Anyway, in all of the vampire media I've been consuming lately, there's this recurring thing where the innocent girl falls for the lustful vamp, omg, will she? In my somewhat exhaustive survey of the available literature, I can now answer that question with confidence. Yes. She will. Always. (Provided the vamp is willing.)
Now, the question that I guess I have about all of this is as follows: Is there any OTHER textual reading of the entire vampire mythos besides that of y'know, goings on? I feel a little like I've been listening to Sean Paul (the which I have been doing as it's my current truck CD) -- all the songs are the same and they're all of them, every single one, about fucking. All the vamp stories are the same and they're all about fucking. (I am not complaining, here.)

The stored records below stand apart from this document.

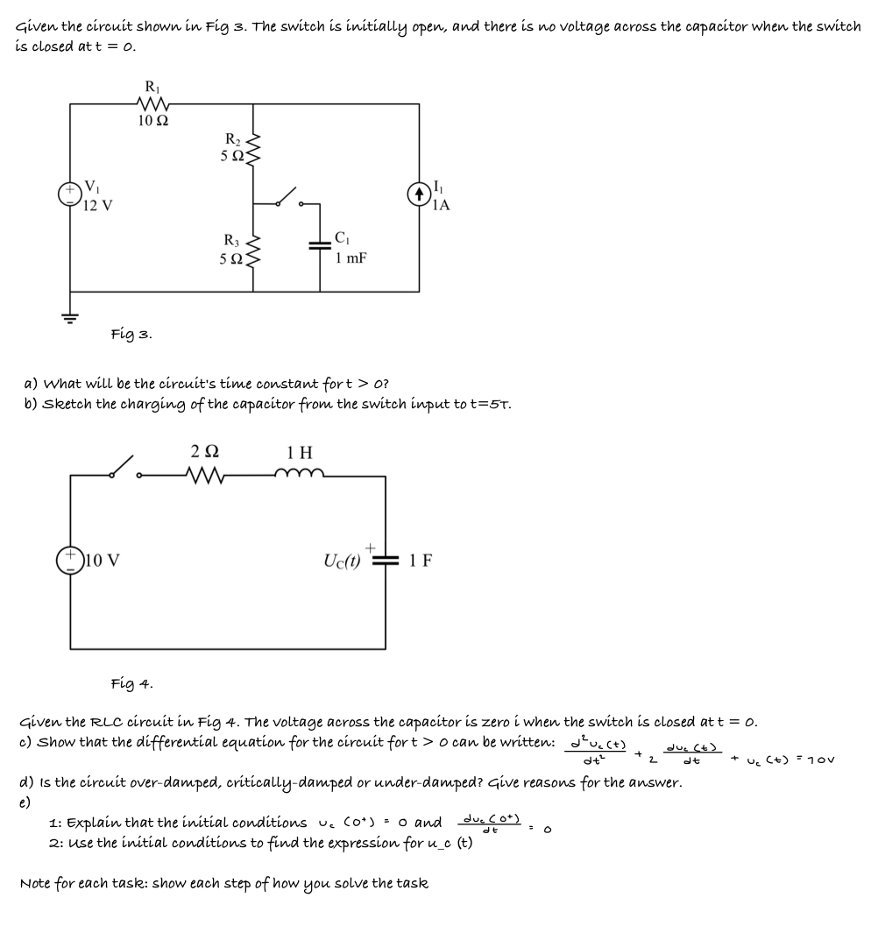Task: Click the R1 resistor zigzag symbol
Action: [152, 105]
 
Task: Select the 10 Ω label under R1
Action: [153, 121]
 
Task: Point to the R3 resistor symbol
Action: [254, 251]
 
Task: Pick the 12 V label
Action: [97, 206]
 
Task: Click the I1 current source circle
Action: [418, 194]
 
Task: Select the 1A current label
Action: [442, 206]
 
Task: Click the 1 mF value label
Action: [351, 258]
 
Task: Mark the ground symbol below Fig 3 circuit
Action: [70, 317]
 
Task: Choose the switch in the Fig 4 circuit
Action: [124, 468]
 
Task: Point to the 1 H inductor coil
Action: [299, 475]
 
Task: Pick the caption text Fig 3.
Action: [132, 333]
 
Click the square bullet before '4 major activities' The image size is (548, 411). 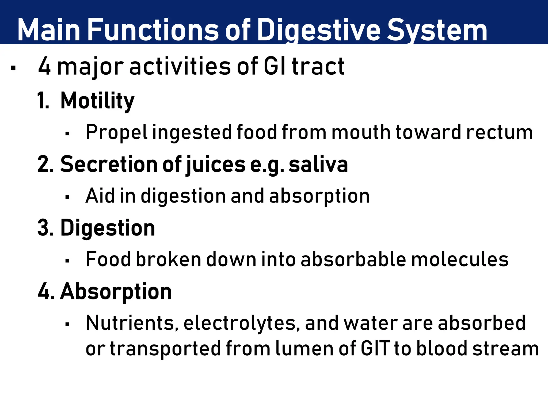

In HBO's series, the guy who does Eric is growing on me. I was like *no* the first time around. I was in *hell, no* mode for several episodes. He's starting to grow on me, though. If they can position him as an Arrogant Bastard, we'll be in fine shape. I like Arrogant Bastards. They're my favorite.
no subject
Date: 2008-11-26 01:58 am (UTC)Also, the movie trailer totally makes me think that they don't have the right truck.
But other than that, it's fairly enjoyable. It's not good, by any stretch of the imagination, but it's enjoyable.
no subject
Date: 2008-11-26 06:42 pm (UTC)Too bad I don't have time to watch True Blood either. I don't even have time to watch Max Headroom, The Best Show Ever Because I Saw It When I Was Sixteen, despite the fact that it is Not Available On DVD but *IS* (I only just found out) being broadcast online (AOL video - they must all be owned by Turner or something) and *THERE'S AN EPISODE I NEVER SAW* in there! (Cue mad squeeing, much as I hate the word)
no subject
Date: 2008-12-02 05:12 am (UTC)http://www.altvampyres.net/newsgroup/faq/archive/
Of interest on this FAQ, a listing of nonfiction books I compiled about the vampire mythos in about 1996. To this, I'd also add Jonathan Maberry's "Vampire Universe." And probably some more, if I took the time to go through my collection.
Quick answer: no, it's not always about sex. That's a more modern construct (post Bram Stoker, although you could argue that his Dracula is akin to a rapist). In ancient days, it was about deep-rooted fears, among them, the unknown (babies born with a cowl were believed to be potential vampires), taboos (suicides had to be buried at the crossroads to prevent them returning as a vampire), and illness/insanity.